Chiropractic Board of Australia chairman Dr Wayne Minter said patients seeking vaccination advice should speak with a medical practitioner in the first instance, before seeking advice from a chiropractor.
“We expect practitioners to provide patients with evidence-based information in accordance with established guidelines for vaccinations,” he said.
A professor in the Susan Wakil school of nursing and midwifery at the University of Sydney, Julie Leask, said she commended Ahpra, the Chiropractic Board and other regulators who had called on their members to promote vaccines. She said while other members of the public who spread anti-vaccination messages may not have widespread influence, anti-vaccination messages spread by health practitioners could be particularly influential and harmful.

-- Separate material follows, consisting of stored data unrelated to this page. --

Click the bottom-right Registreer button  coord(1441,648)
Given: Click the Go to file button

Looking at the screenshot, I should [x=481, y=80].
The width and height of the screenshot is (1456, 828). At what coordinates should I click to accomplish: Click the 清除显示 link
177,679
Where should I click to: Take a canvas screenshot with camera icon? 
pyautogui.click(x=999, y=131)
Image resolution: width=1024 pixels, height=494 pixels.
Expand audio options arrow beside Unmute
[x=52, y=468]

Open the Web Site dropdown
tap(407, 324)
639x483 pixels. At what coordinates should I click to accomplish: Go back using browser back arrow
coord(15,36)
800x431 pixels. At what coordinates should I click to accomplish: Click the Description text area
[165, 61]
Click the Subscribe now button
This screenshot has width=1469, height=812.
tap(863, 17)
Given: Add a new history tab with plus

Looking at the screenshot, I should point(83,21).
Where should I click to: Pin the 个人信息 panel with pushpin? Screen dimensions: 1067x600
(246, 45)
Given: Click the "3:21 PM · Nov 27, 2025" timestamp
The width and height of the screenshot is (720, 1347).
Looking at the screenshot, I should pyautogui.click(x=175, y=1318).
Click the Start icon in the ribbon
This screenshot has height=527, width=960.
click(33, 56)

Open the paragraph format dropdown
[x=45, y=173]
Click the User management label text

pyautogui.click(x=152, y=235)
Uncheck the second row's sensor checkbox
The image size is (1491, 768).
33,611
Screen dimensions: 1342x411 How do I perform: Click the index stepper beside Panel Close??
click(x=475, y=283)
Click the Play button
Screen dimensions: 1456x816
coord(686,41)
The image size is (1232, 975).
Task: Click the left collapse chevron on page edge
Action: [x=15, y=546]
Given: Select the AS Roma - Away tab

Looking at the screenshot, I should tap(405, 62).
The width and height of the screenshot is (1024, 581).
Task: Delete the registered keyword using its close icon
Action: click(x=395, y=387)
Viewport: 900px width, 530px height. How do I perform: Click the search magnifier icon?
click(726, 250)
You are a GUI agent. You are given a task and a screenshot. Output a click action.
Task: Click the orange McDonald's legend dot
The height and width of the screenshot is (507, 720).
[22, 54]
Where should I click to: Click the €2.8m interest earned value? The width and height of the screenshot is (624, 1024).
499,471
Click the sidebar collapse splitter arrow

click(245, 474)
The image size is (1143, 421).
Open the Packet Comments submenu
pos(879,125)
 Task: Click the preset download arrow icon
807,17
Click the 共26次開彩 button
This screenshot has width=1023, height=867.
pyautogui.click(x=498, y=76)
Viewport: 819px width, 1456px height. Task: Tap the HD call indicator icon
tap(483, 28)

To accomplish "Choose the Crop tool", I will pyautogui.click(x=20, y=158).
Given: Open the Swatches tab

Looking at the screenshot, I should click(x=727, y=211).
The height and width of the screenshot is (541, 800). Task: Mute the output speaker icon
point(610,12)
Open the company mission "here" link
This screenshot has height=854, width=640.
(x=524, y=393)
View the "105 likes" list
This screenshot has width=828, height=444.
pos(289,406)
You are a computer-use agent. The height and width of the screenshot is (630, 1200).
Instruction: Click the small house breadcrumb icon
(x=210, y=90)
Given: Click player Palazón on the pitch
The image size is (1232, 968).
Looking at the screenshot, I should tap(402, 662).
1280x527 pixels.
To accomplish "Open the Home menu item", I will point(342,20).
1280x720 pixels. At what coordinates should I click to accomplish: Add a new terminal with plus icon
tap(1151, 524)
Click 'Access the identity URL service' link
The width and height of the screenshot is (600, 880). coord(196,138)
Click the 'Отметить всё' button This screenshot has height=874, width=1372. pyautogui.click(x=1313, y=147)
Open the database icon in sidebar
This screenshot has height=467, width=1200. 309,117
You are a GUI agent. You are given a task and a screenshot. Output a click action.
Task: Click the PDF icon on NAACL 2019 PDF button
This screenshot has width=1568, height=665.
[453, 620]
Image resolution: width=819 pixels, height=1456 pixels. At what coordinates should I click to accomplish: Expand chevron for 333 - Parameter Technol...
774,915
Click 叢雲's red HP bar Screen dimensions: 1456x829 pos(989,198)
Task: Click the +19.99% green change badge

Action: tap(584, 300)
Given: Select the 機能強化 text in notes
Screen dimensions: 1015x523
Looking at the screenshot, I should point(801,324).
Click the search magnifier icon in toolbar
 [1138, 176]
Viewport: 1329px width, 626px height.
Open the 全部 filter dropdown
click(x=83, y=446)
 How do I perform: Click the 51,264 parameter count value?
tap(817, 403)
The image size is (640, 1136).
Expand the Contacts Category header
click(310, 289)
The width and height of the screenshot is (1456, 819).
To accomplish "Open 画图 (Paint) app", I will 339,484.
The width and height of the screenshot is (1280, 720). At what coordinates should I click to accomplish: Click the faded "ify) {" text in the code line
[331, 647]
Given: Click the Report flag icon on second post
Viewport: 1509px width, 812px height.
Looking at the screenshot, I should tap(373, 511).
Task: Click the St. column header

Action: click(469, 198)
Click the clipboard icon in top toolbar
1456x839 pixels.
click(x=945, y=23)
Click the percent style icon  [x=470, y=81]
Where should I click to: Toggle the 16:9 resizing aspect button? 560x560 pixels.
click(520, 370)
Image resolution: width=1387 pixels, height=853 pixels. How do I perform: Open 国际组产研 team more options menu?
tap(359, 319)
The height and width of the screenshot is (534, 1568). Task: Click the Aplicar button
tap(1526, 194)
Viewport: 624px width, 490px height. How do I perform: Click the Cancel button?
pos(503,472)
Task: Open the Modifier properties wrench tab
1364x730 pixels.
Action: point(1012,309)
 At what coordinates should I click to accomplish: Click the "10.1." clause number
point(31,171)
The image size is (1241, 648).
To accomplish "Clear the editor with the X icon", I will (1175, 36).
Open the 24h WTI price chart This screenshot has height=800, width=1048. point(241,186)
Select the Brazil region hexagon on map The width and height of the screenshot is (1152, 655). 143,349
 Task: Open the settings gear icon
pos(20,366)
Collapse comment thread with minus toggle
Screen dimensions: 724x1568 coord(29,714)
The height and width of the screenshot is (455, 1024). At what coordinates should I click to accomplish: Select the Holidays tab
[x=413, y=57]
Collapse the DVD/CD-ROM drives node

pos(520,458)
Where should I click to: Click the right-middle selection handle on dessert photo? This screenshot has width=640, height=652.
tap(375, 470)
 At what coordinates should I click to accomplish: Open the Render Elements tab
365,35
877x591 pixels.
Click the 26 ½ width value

“Speaking as someone that has researched how parents make decisions about vaccination, it’s very clear that medical professionals have a powerful role to play in this … a specialist saying a vaccine may cause harm with no evidence can set people on lifelong path to being anti-vaccination.”
But she said health professionals who did support vaccination had a duty-0f-care too. Too many were missing opportunities to promote vaccinations, for example to patients about to travel overseas, and she said many parents had not been made aware by their child’s paediatrician or doctor that the influenza vaccination is now recommended for all children aged from six months to five years old. Anyone with a co-morbidity, such as diabetes or asthma, that could make the virus worse should also be vaccinated.
“However we also need to remember that when it comes to promoting and providing vaccinations overall, Australia does a really good job,” Leask said. “We just need to make sure opportunities aren’t missed to promote them.”